Both groups managed to develop a classifier that can distinguish positive from negative comments by loading a CSV file into a DataFrame, building an understanding of the data, qualitatively enhancing it and implementing a model using the logistic regression algorithm. All without machine learning skills. The created classifiers differ in their F1-scores (team red 83.3 % and team blue 94.2 %) and the time needed for implementation (Fig. 2).

5 Discussion

The current findings should be interpreted with several limitations in mind. Typically, machine learning projects are carried out by people with training in programming or machine learning. In such a more realistic scenario, the use of ChatGPT would have been more effective. The setting, incorporated into a controlled experiment, did not allow the participants to use sources other than ChatGPT, the methodology documents and the lecturers for programming. In other circumstances, the ChatGPT outputs could have been supported with internet research, for example, which might have produced better results.

We would like to stimulate a discussion that sheds light on the relevance and effectiveness of using ChatGPT for programming in a business studies course.

6 Summary, Conclusion and Future Work

We described a case study in which two small teams of business students were given the task of building a sentiment analysis model for German medical practitioner feedback from patients.

In conclusion, our findings support the hypothesis that subjects with little to no relevant training in programming or machine learning can still complete tasks that were traditionally required to require programming skills.
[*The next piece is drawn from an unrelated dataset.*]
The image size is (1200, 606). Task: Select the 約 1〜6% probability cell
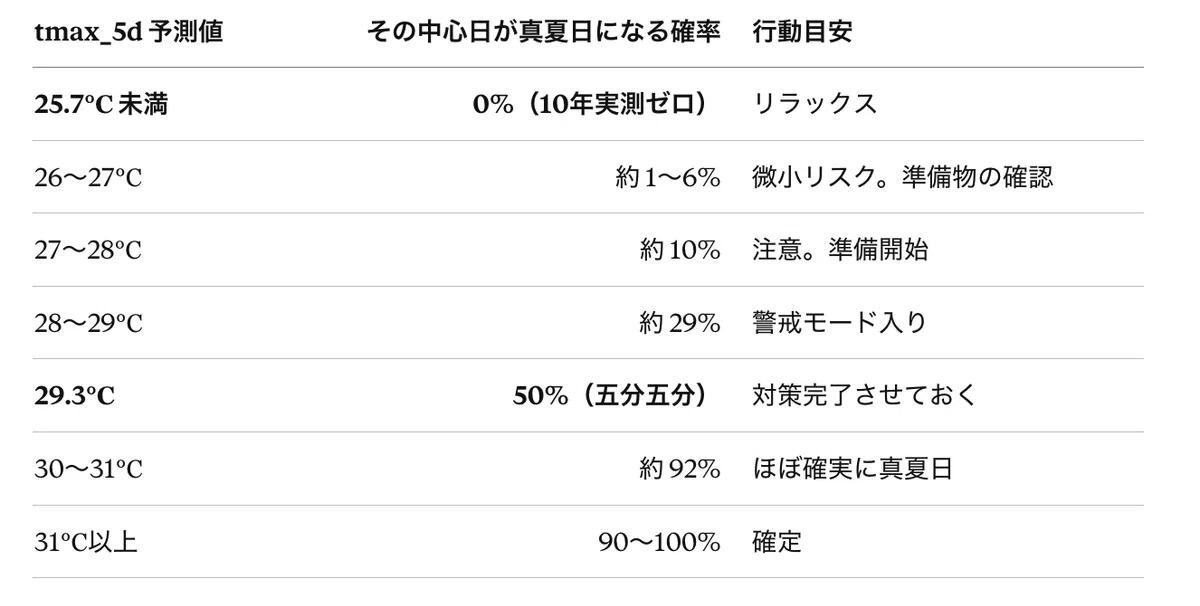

However, limitations have been identified that may distinguish the results from those of an experienced machine learning engineering team. In many cases, even simple code fragments were not generated in a functional way in the context of the project, or only after several attempts by ChatGPT. The approaches provided by ChatGPT were helpful for people with programming knowledge even in complex situations, but the students without the necessary know-how could not assess which simple adjustments would be necessary in the code snippet to create executable programme code. According to the authors, at least a basic programming education is necessary to interact effectively and efficiently with ChatGPT for the purpose of creating software.

Feedback indicates that the students’ own perception is not that they had a learning experience that deepened their understanding; rather, it was a “gap filling” experience: the foundational language model took the seat that should be filled by a knowledgeable team member.

Elsewhere, we describe how much programming knowledge these models really contain, given that they were conceived to model human language, not programming language(s). In future work, it would be intriguing to explore how Chatbot-based foundational language models could be integrated in tutorial systems that aim at teaching programming principles and programming (language) skills. The need for this is that the demand for programming talent is unmet, not replaced by language models.